A late carpenter from Grand Forks, ND, Jared Castoreno, had a reputation as a perfectionist when it came to safety, though his employer was not impressed. Jared’s surviving brother, Aaron, says that before he was killed by electrocution, Jared was pressured by his employer. He'd made requests to his boss to have the remodeling location checked by an electrician. “If my brother was working in a different state, he would still be alive.”

The Castoreno family says this tragedy was compounded by North Dakota’s safety record – the highest worker fatality rate per capita in the nation. That’s in a 2015 report from the AFL-CIO, at a rate of 12.5 per 100,000 workers. In Wyoming, that was 12 per 100,000. The same report found that it would take North Dakota’s seven inspectors more than a century to check each workplace across the 70,700-square-mile state.

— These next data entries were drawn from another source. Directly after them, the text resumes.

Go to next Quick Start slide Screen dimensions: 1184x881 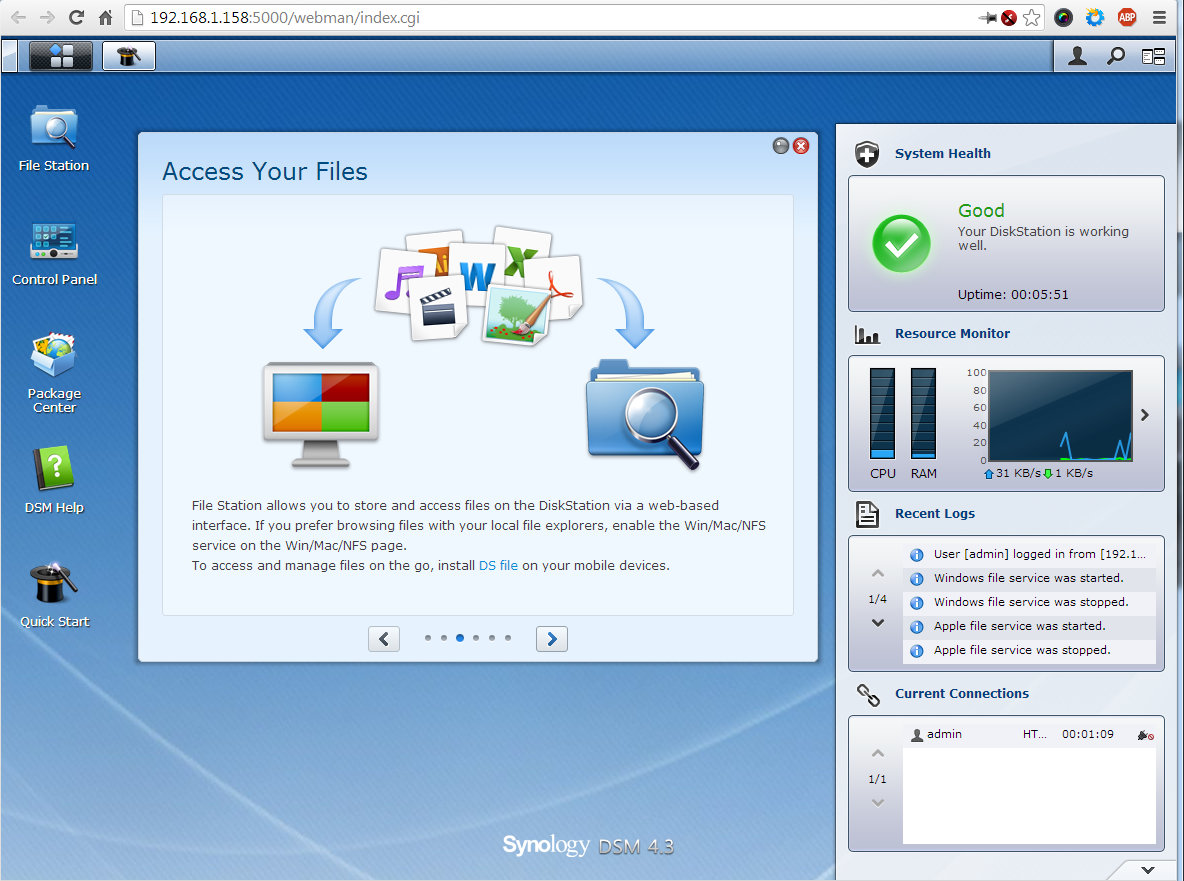click(x=552, y=638)
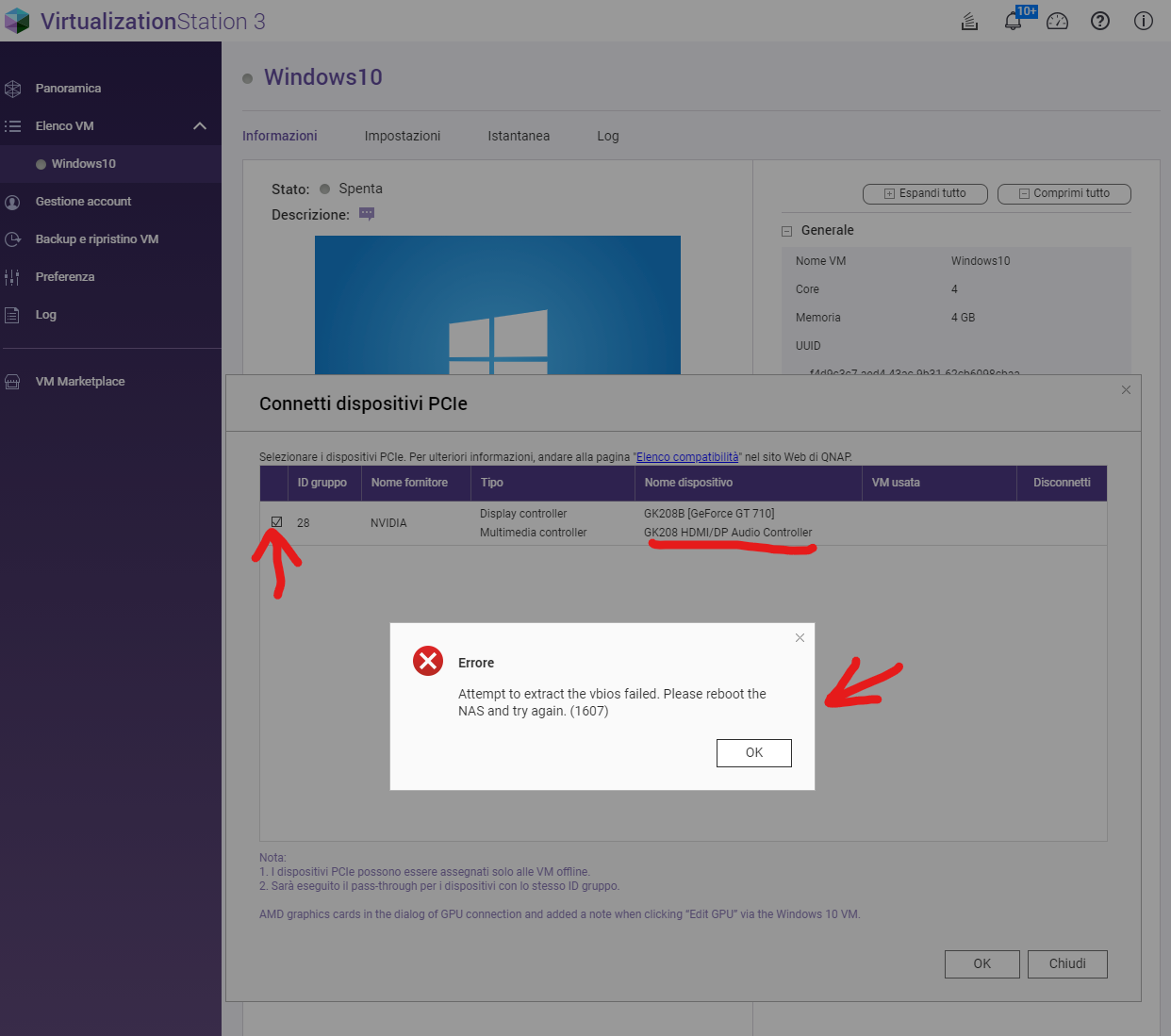Switch to the Impostazioni tab
The image size is (1171, 1036).
tap(403, 136)
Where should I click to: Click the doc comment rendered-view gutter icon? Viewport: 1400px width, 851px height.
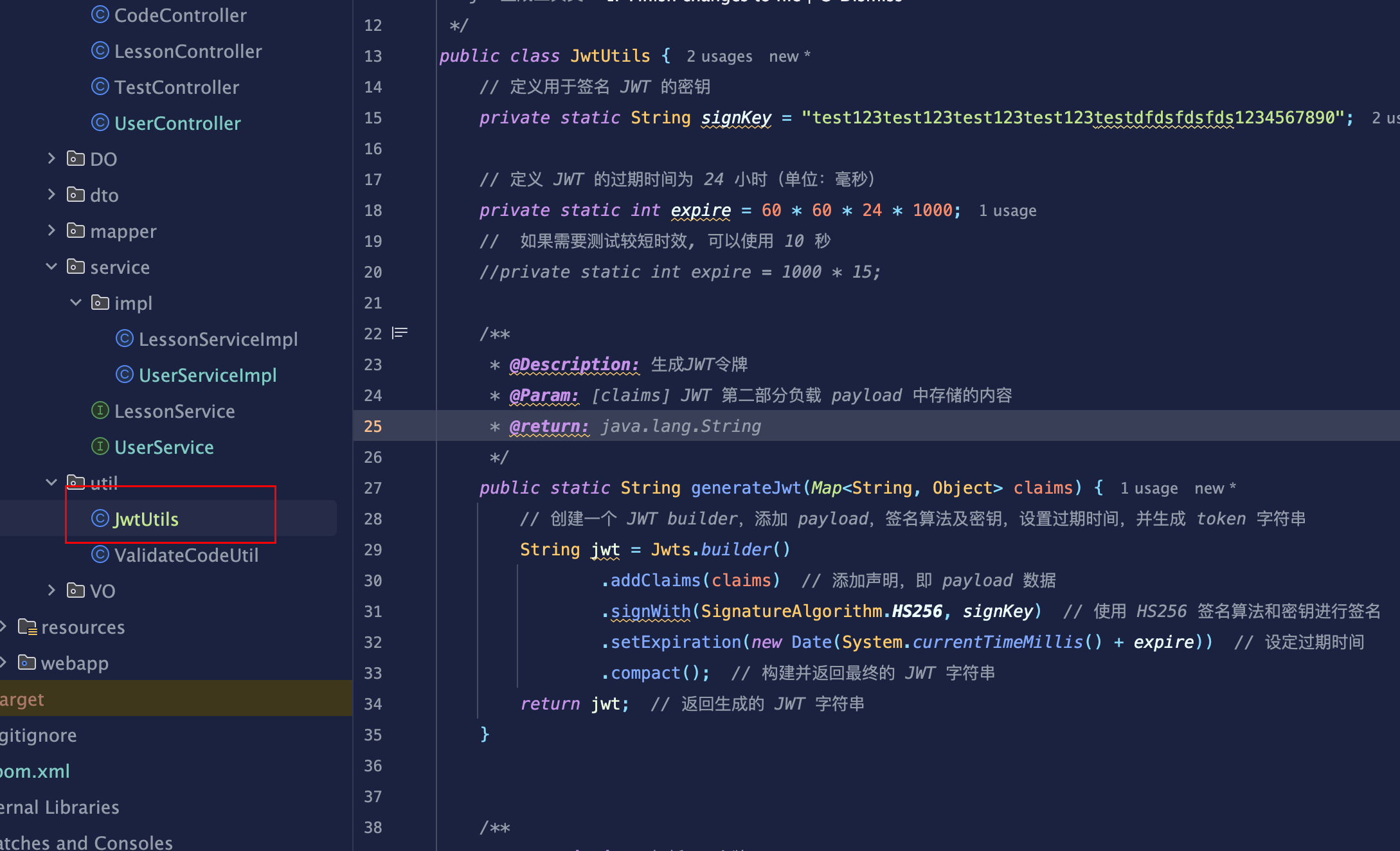click(400, 333)
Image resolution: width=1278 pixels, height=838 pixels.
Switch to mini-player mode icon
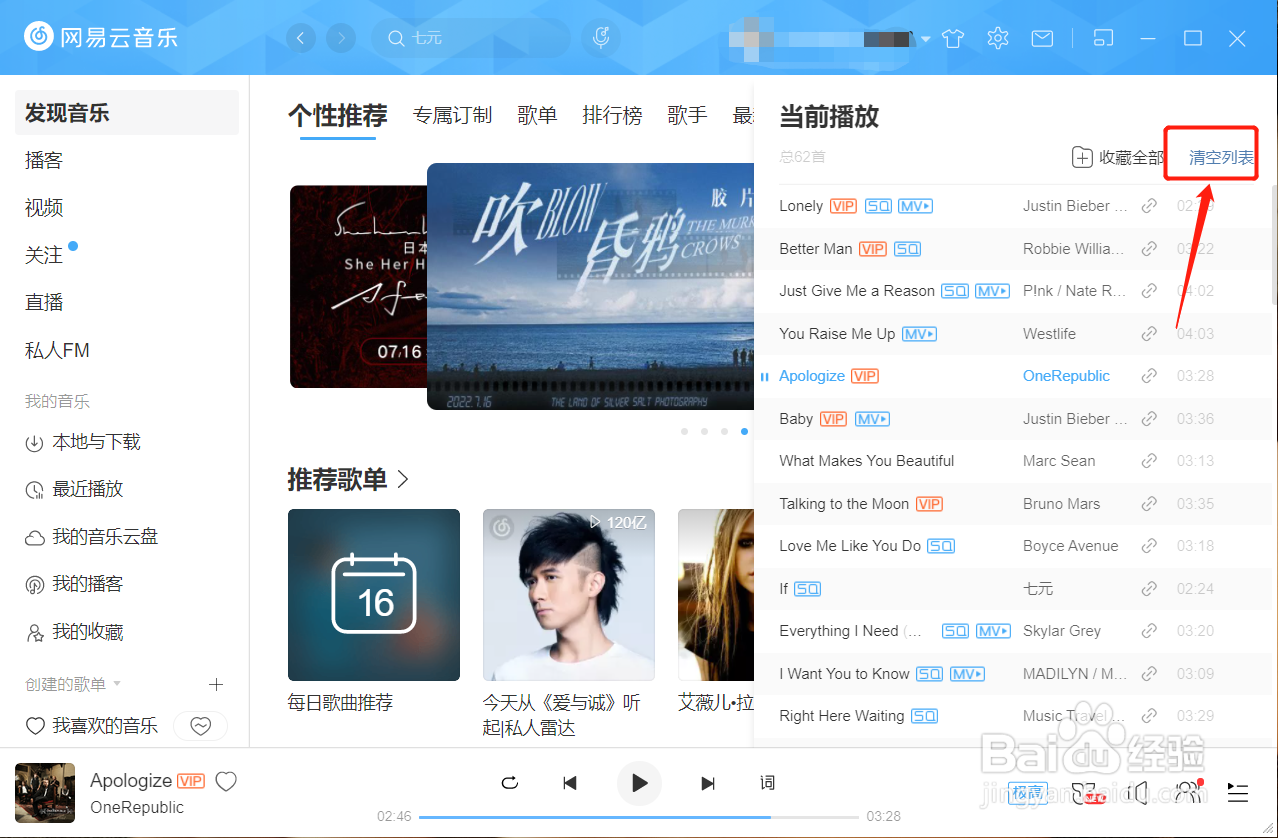click(x=1103, y=37)
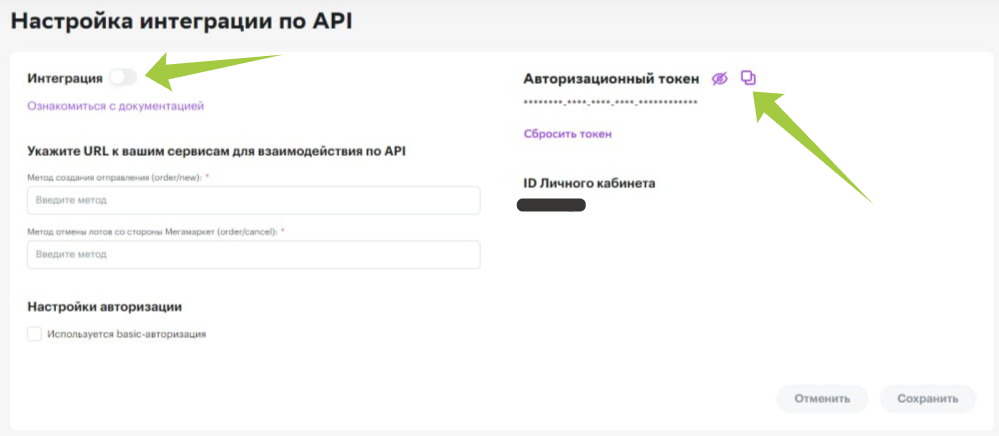This screenshot has width=999, height=436.
Task: Copy the authorization token using the copy icon
Action: point(748,77)
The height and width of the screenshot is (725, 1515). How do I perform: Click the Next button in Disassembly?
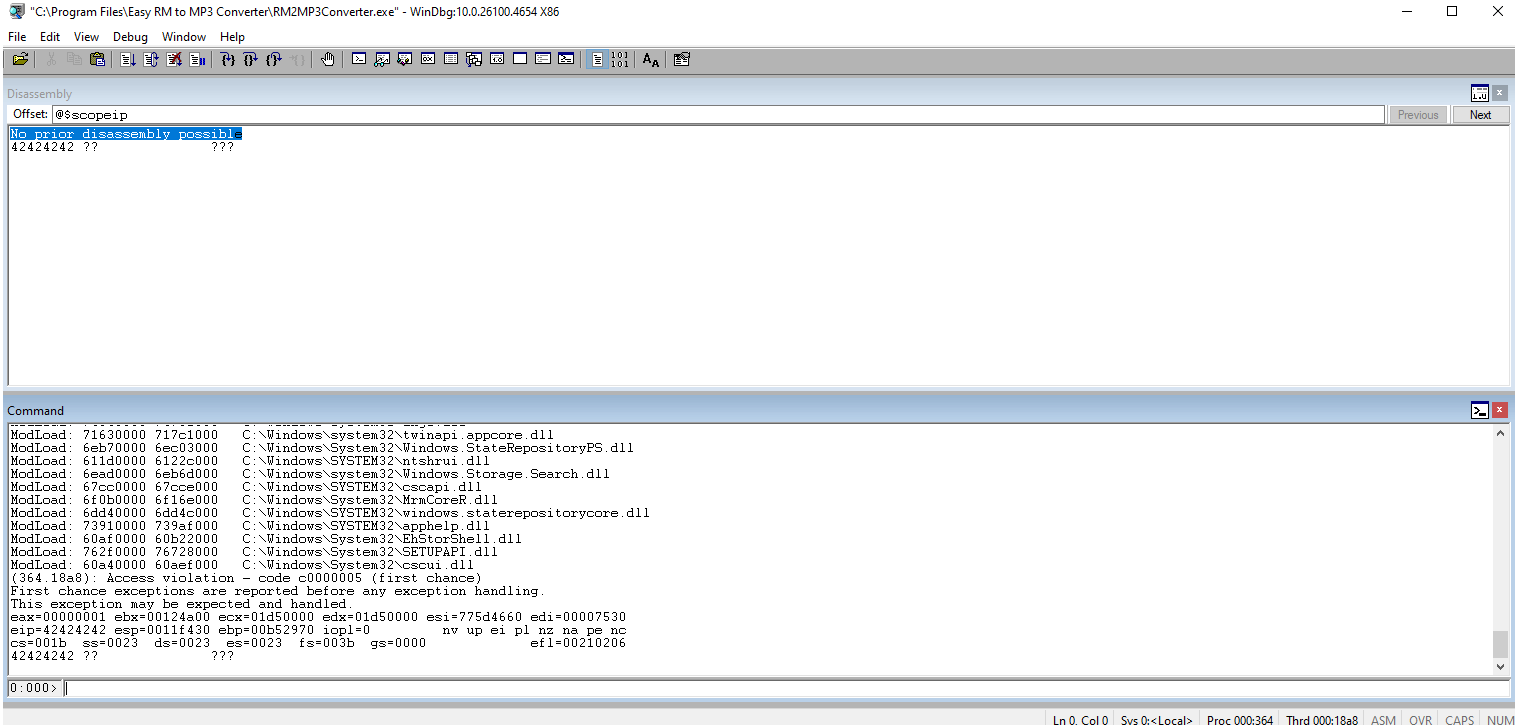[x=1480, y=115]
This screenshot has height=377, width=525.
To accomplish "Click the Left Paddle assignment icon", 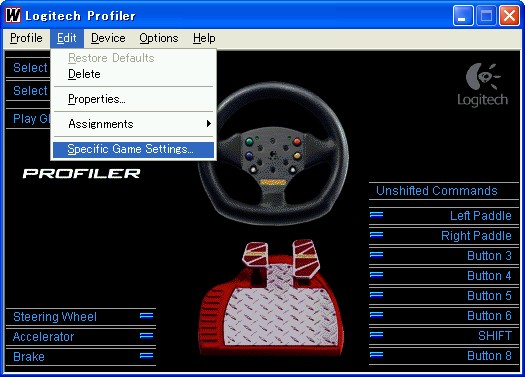I will coord(376,215).
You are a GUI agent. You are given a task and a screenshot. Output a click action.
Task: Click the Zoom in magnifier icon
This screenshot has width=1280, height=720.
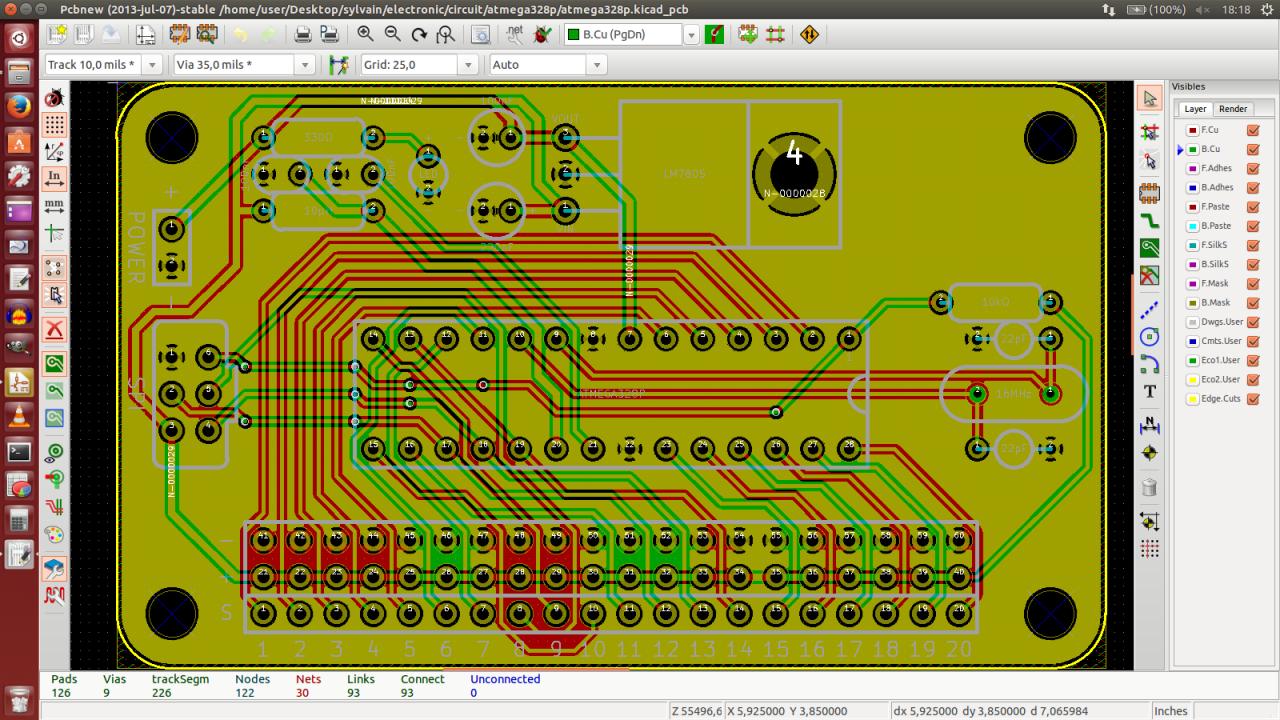366,34
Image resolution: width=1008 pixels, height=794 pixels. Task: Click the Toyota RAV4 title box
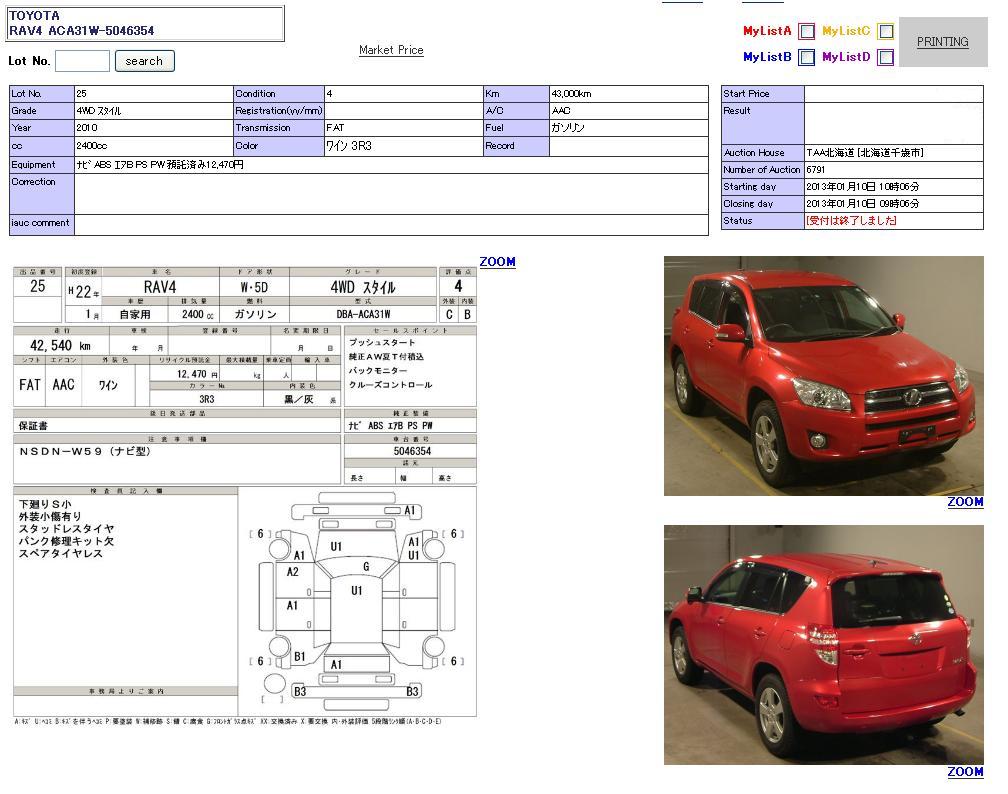145,24
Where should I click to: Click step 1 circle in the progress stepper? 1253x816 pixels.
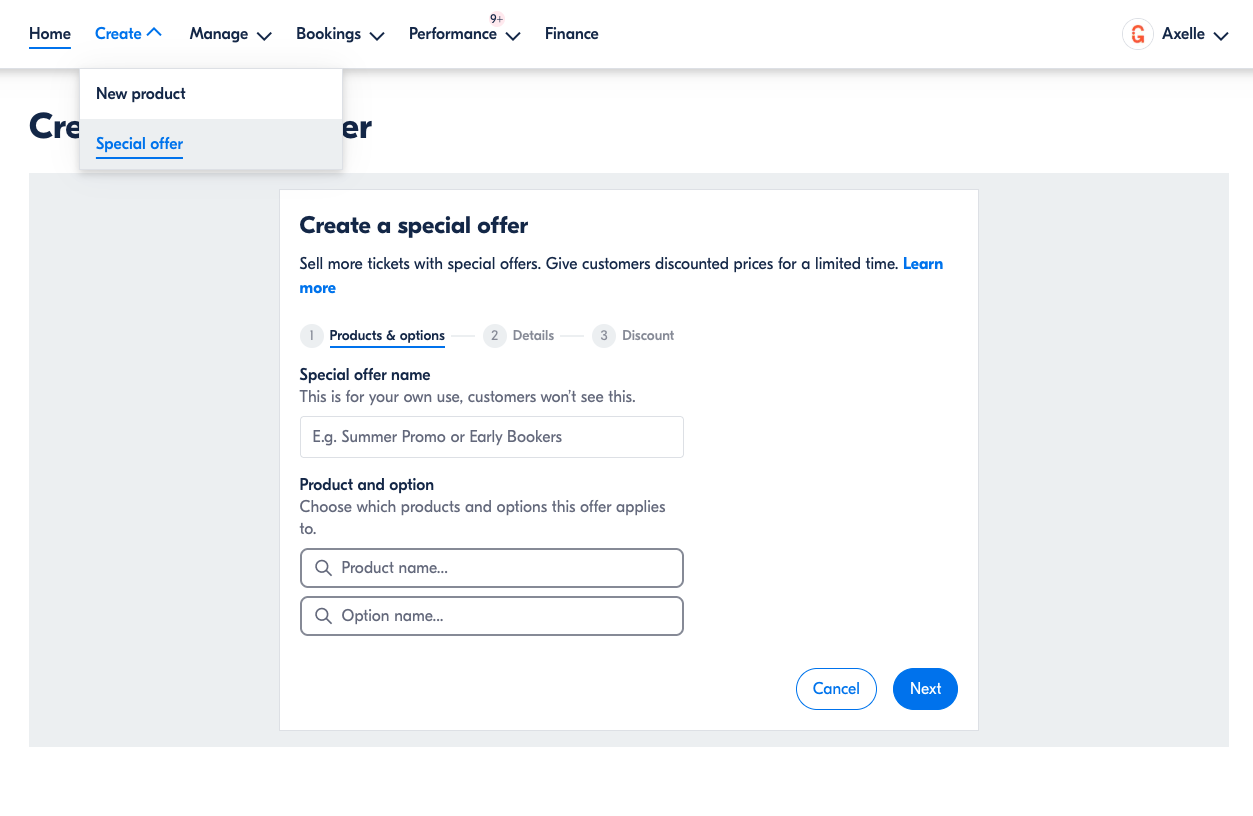point(311,336)
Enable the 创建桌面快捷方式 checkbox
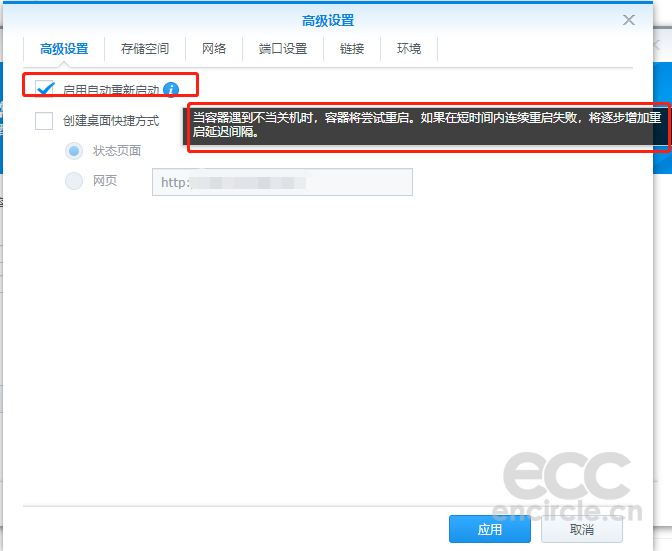Viewport: 672px width, 551px height. (x=44, y=121)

You know Wyoming’s square miles total isn’t any smaller, at 97,818, with quite a lower population. If you’d like to see Wyoming’s state plan on safety, it’s here on osha.gov. It doesn’t appear to have been amended again since 2006. Maybe we could find more ways to crunch the numbers so that the Cowboy State would be even less proud of its safety record. We’ll just leave that alone for now and quote North Dakota’s Director of Occupational Safety and Health:

"This year, we’re down in fatalities. There is (however) no acceptable number when it comes to the loss of life and injured people."